UN Human Rights Council

UNESCO chair looks to foster critical dialogue

Robert Harmsen says Luxembourg’s seat on the UN Human Rights Council gives it a privileged position to pursue its agenda in many areas Uni.lu

Robert Harmsen says Luxembourg’s seat on the UN Human Rights Council gives it a privileged position to pursue its agenda in many areas Uni.lu

Following Luxembourg’s election to the United Nations’ Human Rights Council, Robert Harmsen, holder of the UNESCO chair in Human Rights at the University of Luxembourg, discusses what this entails.

Although NGOs argue that the phenomenon of “clean slates” (the number of candidates is equal to the number of seats) makes the election process to the UN Human Rights Council  non-competitive, Luxembourg’s commitments, both domestic and international, to human rights were assessed by civil society organisations observing the elections. They viewed the grand duchy as almost fully adhering to the scorecards criteria. Luxembourg is, for example, one of the few countries that allocated 1% of its gross national income to Official Development Assistance and is the second most generous contributor among OECD member states.

Being in the Human Rights Council will give Luxembourg a privileged position to pursue certain agendas in the international arena, such as climate change, children’s rights, and the situation of children in armed conflicts. Another area of interest in which Luxembourg “has gotten ahead and tried to play a leading role” is the UN Declaration on the Rights of Peasants and Other People Working in Rural Areas, said Robert Harmsen.

Furthermore, there is international momentum towards the imposition of mandatory due diligence obligations on transnational companies. A study commissioned by the foreign ministry as part of the National Action Plan on business and human rights suggested that legislation must be a European initiative.

▸ SUPPLIED DATA

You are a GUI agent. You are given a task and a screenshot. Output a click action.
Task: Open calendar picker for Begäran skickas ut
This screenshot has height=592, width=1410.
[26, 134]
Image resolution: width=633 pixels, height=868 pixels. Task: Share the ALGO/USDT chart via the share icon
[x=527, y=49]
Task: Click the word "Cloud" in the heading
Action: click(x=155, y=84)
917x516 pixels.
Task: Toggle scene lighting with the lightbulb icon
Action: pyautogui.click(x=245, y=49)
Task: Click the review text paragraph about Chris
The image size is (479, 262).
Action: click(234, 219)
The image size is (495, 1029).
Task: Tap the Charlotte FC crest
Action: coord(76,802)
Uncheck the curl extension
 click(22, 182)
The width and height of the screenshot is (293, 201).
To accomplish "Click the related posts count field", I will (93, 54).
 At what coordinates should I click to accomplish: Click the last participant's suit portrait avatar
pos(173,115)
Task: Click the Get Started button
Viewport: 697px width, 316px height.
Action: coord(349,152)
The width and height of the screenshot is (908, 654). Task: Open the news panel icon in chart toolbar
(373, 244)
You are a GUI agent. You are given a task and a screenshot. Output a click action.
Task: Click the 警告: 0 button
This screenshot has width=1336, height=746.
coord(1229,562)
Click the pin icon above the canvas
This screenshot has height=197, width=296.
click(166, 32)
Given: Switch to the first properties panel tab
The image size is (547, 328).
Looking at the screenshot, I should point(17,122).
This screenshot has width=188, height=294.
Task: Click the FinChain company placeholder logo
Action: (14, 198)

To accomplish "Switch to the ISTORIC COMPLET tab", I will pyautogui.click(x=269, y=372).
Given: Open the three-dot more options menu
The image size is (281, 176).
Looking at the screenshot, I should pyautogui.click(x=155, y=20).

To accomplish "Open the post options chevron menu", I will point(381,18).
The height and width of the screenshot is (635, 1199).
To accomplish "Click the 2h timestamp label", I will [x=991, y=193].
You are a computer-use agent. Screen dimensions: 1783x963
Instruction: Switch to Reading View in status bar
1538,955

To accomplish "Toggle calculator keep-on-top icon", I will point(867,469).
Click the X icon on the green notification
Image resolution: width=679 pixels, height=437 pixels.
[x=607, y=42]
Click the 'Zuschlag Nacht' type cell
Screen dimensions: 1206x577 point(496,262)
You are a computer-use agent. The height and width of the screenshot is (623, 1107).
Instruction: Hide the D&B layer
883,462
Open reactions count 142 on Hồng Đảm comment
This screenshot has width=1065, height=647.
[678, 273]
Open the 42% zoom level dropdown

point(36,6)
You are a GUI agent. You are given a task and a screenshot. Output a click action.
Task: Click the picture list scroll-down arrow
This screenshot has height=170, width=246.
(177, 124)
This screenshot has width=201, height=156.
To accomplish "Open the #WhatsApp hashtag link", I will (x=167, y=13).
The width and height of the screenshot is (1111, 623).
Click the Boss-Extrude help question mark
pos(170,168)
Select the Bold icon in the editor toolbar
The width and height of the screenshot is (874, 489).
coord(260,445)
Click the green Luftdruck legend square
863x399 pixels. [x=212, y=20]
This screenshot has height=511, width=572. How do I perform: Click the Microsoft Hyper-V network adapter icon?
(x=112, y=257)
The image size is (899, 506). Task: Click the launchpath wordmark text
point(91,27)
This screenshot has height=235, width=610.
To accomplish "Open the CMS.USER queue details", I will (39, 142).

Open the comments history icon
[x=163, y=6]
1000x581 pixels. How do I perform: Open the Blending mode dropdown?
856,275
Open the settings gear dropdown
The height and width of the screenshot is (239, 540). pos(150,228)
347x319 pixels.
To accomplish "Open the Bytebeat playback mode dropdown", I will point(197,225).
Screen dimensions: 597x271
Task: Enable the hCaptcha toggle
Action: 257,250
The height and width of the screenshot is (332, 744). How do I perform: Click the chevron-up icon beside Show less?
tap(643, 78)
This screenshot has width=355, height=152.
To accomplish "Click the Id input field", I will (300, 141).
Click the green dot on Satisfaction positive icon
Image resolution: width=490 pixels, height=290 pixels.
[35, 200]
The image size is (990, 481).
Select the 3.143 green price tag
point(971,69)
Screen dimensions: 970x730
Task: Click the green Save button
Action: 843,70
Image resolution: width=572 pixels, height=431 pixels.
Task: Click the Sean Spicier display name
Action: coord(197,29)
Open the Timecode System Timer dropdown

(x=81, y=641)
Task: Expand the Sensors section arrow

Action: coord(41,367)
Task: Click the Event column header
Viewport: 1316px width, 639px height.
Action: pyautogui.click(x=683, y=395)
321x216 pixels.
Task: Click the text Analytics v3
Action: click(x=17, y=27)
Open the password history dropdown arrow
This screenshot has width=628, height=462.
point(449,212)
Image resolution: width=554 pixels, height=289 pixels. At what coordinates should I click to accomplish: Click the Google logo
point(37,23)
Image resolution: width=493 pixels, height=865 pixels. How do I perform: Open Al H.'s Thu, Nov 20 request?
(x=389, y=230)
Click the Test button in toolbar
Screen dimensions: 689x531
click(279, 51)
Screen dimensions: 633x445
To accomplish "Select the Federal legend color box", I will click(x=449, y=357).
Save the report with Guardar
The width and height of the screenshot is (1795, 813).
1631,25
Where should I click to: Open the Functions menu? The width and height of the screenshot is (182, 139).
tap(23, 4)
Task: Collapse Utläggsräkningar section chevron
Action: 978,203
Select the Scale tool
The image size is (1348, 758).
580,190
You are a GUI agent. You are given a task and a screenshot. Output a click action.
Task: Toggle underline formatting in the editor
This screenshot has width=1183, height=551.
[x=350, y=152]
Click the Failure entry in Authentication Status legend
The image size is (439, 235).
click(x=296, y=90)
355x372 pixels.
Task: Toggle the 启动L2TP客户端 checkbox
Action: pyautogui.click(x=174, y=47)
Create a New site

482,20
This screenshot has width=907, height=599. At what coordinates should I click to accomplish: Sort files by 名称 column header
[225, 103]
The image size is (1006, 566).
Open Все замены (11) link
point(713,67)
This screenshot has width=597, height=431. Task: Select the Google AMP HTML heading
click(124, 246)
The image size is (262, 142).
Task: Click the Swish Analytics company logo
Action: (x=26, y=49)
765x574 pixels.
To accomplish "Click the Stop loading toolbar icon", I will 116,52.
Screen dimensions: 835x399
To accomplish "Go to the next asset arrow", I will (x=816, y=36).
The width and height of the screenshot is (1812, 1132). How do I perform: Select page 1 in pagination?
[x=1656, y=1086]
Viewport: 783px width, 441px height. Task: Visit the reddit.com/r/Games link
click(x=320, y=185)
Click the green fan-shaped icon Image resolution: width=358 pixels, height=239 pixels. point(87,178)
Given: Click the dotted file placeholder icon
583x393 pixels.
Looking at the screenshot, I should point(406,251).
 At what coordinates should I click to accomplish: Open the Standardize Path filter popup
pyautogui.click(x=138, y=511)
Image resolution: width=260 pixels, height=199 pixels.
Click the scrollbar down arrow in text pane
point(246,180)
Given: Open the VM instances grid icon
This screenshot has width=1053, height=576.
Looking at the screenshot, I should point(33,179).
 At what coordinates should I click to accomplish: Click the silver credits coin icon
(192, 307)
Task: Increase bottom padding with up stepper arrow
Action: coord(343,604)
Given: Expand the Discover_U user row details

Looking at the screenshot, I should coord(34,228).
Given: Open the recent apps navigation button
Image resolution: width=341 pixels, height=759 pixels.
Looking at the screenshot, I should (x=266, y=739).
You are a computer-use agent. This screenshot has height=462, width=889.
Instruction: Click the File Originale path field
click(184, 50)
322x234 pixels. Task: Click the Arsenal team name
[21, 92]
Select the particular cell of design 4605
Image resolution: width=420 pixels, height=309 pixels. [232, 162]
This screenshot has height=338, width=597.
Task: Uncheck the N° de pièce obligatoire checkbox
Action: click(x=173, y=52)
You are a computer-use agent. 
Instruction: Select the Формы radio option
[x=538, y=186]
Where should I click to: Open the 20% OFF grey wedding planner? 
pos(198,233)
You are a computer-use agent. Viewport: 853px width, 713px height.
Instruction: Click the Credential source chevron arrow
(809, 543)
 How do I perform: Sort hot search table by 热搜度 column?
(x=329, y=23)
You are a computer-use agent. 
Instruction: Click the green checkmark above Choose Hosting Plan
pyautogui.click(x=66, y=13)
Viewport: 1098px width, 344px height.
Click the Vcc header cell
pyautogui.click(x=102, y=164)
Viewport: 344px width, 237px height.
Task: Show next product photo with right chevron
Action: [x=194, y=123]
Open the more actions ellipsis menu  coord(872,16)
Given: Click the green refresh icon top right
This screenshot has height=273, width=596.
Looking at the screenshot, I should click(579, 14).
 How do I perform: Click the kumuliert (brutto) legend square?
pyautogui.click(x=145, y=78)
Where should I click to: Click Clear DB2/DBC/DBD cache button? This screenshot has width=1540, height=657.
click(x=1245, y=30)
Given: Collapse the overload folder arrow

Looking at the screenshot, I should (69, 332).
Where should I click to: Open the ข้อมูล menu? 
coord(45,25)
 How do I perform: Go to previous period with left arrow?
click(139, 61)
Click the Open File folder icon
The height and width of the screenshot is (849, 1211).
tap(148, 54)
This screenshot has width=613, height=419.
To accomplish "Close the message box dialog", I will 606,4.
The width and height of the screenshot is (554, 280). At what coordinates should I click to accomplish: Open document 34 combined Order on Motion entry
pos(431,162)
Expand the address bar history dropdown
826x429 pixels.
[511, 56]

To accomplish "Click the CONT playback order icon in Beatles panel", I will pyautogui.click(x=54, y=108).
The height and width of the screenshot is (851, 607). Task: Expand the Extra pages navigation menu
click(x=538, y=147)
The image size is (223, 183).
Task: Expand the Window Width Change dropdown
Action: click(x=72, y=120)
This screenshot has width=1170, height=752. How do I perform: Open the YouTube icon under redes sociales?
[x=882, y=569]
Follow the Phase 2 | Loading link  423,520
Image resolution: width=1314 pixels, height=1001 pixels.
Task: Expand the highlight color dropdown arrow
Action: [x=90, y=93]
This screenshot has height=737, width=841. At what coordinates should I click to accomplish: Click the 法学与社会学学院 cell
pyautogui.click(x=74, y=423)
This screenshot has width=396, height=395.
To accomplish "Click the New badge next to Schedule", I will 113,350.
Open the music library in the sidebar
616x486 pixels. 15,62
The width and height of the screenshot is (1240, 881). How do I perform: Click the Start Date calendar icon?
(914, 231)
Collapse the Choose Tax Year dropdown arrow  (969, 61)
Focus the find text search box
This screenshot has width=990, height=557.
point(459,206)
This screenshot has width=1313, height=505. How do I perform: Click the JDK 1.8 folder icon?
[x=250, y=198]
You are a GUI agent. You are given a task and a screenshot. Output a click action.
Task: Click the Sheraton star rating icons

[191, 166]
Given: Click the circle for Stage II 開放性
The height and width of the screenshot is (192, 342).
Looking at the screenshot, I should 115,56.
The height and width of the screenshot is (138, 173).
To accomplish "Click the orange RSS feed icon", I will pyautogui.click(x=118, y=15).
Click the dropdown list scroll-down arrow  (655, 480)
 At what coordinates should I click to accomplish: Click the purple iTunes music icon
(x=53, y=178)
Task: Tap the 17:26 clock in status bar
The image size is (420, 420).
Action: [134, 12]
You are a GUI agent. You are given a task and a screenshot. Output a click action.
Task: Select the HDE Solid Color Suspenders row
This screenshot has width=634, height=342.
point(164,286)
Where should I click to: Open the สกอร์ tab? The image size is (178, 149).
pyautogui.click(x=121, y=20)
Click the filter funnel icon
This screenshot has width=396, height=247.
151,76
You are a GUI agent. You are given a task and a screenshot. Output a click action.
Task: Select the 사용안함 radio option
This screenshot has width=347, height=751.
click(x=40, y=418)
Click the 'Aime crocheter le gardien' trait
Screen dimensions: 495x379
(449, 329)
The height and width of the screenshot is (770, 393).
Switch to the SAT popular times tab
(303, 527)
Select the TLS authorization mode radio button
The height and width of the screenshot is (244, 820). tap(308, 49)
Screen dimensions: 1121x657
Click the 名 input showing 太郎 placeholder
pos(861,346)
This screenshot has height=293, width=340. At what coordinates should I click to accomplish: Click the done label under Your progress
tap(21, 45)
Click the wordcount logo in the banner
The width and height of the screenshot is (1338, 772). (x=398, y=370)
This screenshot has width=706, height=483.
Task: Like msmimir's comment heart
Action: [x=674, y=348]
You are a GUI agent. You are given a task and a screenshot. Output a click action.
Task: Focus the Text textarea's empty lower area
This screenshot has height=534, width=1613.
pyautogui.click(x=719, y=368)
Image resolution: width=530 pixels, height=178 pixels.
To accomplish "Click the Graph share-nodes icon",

▸ QUESTIONS TO ANSWER
a. Put this sentence from the article about Luxembourg's seat on the UN Human Rights Council into French: "Furthermore, there is international momentum towards the imposition of mandatory due diligence obligations on transnational companies."
b. Write the next part of the article about Luxembourg's seat on the UN Human Rights Council, picking up after its last sentence.
The items have nothing to do with the work here.

▸ WRITTEN RESPONSES
a. En outre, il existe un élan international en faveur de l'imposition d'obligations contraignantes de diligence raisonnable aux entreprises transnationales.

b.
Indeed, a European Parliament Resolution of 10 March 2021 proposed an EU Directive on mandatory human rights, environmental and good governance due diligence, which is scheduled to be up for vote in 2022.

The Luxembourg government has repeatedly expressed its preference for broader legislation that would have a considerable impact. Basak Baglayan, a fellow at the Uni.lu, has developed two national action plans on business and human rights and did the due diligence reports that are being used by NGOs and various groups engaging with human rights issues. Although personally in favour of broader, organisational legislation, Harmsen points out that France and the Netherlands have already adopted due diligence laws and argues that waiting for the EU to act first “should not, in the long run, become an excuse for not taking action at the national level”.

I think that there is a basis to advance national due diligence legislation…
Robert Harmsen

Robert HarmsenUNESCO chair in Human Rights Uni.lu

Furthermore, there are no certainties that the EU Directive, if adopted, will be implemented within a reasonable timeframe. “As we saw with the pandemic, there are some incredibly complicated supply chains out there, where businesses do not necessarily know everything that is in the supply chain, and perhaps, beyond a certain point cannot reasonably be expected, as a legal obligation, to know what’s in the supply chain. I think that there is a basis to advance national legislation, and the research points out that this is the case,” he says. National due diligence legislation however, has to be done carefully. “There has to be an engagement with stakeholders, and particularly with business,” Harmsen added.

Following Luxembourg’s nomination, the UNESCO chair in human rights will intensify its work with the government on several issues that are also being addressed within Luxembourg’s agenda for the Human Rights Council. “Through the Chair, we will be engaging with a number of these events, and hopefully we will have a number of events in person at the university. The central role of the Chair, essential for human rights, is fostering critical dialogue and fostering self-critical reflection. Because really, in terms of protecting, in terms of advancing human rights, it is only through those critical discussions and only when looking critically at these situations, both in our own country and around the world, that you can advance these issues.”